Cold fusion gained attention after reports in 1989 by Stanley Pons and Martin Fleischmann, then one of the world's leading electrochemists, that their apparatus had produced anomalous heat ("excess heat"), of a magnitude they asserted would defy explanation except in terms of nuclear processes. They further reported measuring small amounts of nuclear reaction byproducts, including neutrons and tritiumas well as an excess of heat. The small tabletop experiment involved electrolysis of heavy water on the surface of a palladium (Pd) electrode.
The reported results received wide media attention, and raised hopes of a cheap and abundant source of energy. Many scientists tried to replicate the experiment with the few details available. The major problems with Pons and Fleischmann's "cold fusion" is that there was no verified measurement of neutron radiation, an impossibility if fusion had indeed occurred. Cold fusion continues to be promoted and studied but it is considered a "fringe" or pseudoscience by most. Cold fusion experiments include using a metal like nickel or palladium, deuterium and hydrogen, and a method to energize or excite the atoms. Methods that have been attempted include electrolysis, lasers, magnets and the traditional pressure and heat.

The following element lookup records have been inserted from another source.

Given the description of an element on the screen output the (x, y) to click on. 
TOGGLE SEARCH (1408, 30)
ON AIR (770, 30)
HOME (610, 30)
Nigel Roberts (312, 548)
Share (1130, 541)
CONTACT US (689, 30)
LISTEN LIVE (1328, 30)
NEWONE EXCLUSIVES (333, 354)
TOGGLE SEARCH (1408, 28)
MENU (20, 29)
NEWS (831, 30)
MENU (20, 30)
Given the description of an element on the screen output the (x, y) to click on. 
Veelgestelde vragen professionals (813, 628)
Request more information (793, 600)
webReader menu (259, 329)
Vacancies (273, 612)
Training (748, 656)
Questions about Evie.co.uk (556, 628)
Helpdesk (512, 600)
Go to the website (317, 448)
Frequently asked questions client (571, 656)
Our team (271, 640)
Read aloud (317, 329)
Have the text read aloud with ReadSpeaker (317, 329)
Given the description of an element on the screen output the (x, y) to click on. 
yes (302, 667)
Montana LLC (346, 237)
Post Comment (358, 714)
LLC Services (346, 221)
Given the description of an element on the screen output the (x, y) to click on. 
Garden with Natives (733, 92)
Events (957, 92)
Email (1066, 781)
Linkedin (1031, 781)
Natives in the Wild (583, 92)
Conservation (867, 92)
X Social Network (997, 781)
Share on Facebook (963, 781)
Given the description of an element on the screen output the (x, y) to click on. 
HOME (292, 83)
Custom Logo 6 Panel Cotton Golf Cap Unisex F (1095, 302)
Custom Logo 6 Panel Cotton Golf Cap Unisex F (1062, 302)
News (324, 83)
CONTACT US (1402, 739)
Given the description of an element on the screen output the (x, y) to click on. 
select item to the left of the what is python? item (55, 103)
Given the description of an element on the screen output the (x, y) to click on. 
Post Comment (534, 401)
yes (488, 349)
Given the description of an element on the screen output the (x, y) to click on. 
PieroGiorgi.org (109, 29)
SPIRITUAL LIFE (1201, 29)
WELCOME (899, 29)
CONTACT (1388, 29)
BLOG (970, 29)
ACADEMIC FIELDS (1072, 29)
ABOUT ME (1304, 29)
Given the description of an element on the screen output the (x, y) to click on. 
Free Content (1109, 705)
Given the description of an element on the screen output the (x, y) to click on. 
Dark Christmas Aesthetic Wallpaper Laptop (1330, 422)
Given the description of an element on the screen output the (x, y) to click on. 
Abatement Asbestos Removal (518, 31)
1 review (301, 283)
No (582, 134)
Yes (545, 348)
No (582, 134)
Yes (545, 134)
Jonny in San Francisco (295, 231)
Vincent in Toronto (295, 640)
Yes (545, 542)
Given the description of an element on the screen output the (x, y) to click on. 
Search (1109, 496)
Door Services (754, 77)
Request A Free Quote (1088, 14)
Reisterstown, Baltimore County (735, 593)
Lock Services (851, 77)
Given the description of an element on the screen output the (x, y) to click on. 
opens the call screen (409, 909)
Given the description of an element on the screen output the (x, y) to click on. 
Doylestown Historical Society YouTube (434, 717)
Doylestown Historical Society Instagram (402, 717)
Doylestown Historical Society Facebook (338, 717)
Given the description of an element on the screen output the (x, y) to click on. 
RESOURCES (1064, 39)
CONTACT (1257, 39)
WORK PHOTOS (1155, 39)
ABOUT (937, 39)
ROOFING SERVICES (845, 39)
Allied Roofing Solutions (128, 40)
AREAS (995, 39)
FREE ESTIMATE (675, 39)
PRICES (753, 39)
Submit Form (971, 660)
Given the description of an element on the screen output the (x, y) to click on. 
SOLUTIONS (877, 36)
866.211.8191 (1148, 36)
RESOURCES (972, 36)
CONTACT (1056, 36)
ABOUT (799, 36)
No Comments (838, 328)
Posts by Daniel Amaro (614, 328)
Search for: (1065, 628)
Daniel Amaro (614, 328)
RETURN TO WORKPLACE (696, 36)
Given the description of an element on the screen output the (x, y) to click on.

Hopes fell with the large number of negative replications, the withdrawal of many positive replications, the discovery of flaws and sources of experimental error in the original experiment, and finally the discovery that Fleischmann and Pons had not actually detected nuclear reaction byproducts. In 1989, a review panel organized by the US Department of Energy (DOE) found that the evidence for the discovery of a new nuclear process was not persuasive enough to start a special program, but was "sympathetic toward modest support" for experiments "within the present funding system." A second DOE review, convened in 2004 to look at new research, reached conclusions similar to the first. Some researchers continue to investigate cold fusion, now often preferring the designation low-energy nuclear reactions (LENR). Some have reported that, "under certain extreme conditions", they observe excess heat effects by interaction of hydrogen or deuterium with palladium, nickel or platinum. Since cold fusion articles are rarely published in refereed scientific journals, the results do not receive as much scrutiny as more mainstream topics.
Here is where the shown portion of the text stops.